Most of us are equipped with five senses. We can see, hear, touch, taste and smell. With the holiday season just behind us, it's easy to see how these senses help us experience the world around us. There are definitely a lot of sights, sounds, tastes and smells associated with Halloween, Thanksgiving, Hanukkah, Kwanzaa and Christmas.

Let's concentrate on just one of the senses - smell. Think about some of the smells of the holiday season. There's the food - fresh baked turkey, ham, latkes and cookies and don't forget the peppermint candy canes. Then there's other stuff like pumpkins for Halloween, burning candles for Hanukkah and Kwanzaa, and fresh-made wreaths and fresh-cut trees for Christmas. Sometimes if you smell some of this stuff at a different time of year, it brings up a memory of the holidays. It's pretty obvious smell is a powerful sense. But how does it work exactly? It turns out it's pretty straightforward…

Smell is a very direct sense. In order for you to smell something, molecules from that thing have to make it to your nose. Everything you smell, therefore, is giving off molecules -- whether it is fresh baked cookies, your mom's perfume or a big, juicy orange or grapefruit. Those molecules are generally light, volatile (easy to evaporate) chemicals that float through the air into your nose. There are things that have no smell - like a piece of steel. Steel is a non-volatile solid. It has no smell because nothing evaporates from it.

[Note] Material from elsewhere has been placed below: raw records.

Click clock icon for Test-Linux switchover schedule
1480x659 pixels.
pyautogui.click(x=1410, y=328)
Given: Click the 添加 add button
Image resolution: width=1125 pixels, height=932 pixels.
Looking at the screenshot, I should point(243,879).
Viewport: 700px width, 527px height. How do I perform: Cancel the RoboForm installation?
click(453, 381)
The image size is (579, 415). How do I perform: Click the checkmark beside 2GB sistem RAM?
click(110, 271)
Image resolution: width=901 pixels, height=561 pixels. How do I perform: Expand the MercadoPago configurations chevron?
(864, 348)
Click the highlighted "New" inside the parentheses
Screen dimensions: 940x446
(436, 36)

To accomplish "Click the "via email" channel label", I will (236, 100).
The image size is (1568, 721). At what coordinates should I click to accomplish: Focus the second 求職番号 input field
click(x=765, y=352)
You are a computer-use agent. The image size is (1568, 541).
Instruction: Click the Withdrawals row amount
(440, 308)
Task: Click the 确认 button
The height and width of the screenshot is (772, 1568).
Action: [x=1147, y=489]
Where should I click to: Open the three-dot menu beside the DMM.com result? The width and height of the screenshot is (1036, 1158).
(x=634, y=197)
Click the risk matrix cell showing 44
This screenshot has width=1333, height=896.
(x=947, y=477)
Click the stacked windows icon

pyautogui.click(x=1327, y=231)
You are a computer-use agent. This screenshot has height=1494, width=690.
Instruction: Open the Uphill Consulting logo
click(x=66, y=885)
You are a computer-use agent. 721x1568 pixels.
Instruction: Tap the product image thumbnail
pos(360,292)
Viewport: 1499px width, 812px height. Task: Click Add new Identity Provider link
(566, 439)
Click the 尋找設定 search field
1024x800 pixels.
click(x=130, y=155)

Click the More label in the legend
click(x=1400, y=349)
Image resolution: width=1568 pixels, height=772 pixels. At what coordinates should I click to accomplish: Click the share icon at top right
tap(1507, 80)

At the top of your nasal passages behind your nose, there is a patch of special neurons about the size of a postage stamp. These neurons are unique in that they are out in the open where they can come into contact with the air. They have hair-like projections called cilia that increase their surface area. An odor molecule binds to these cilia to trigger the neuron and cause you to perceive a smell.

When you smell many fruits or flowers, what you are smelling is esters evaporating from the fruit or flower. Esters are organic molecules. For example, the ester that gives a banana its smell is called isoamyl acetate. The primary smell of an orange comes from octyl acetate. Esters can now be made artificially, and that is where artificial flavors come from.

Smell, Snake-Style Photo courtesy Saint Louis Zoo Emerald tree boa Like humans, snakes breathe airborne smells into nasal openings; but snakes have a secondary system, too. When a snake flicks its tongue, it is gathering odor particles for transfer to two fluid-filled sacs at the roof of its mouth -- Jacobson's organs -- that lead to a second, small olfactory chamber.

Humans can identify more than 10,000 different smells. We can do this because we have special receptors in the lining of our noses. Scientists believe that there are hundreds of different receptors. Each of these receptors are encoded by a specific gene. And, it's these specific genes that enable us to perceive certain smells. So, if your DNA is missing a gene or if the gene is damaged, it can cause you to be unable to detect a certain smell. For example, some people have no sense of the smell of camphor. Camphor is that stuff that's in some topical antiseptic sprays and those ointments (think little blue jar) that help relieve chest cold symptoms.

OK - here's an even better example. Have you ever eaten asparagus? And, afterward, have you ever noticed that your urine smells a little bit like the asparagus you ate? If not, don't worry - not everyone can make out the smell (but the smell is there, anyway). However, many folks do notice the odor. It's true. For those folks that can make out this smell, that means their DNA is equipped with the specific gene that encodes a sort of "asparagus-urine" receptor in their noses.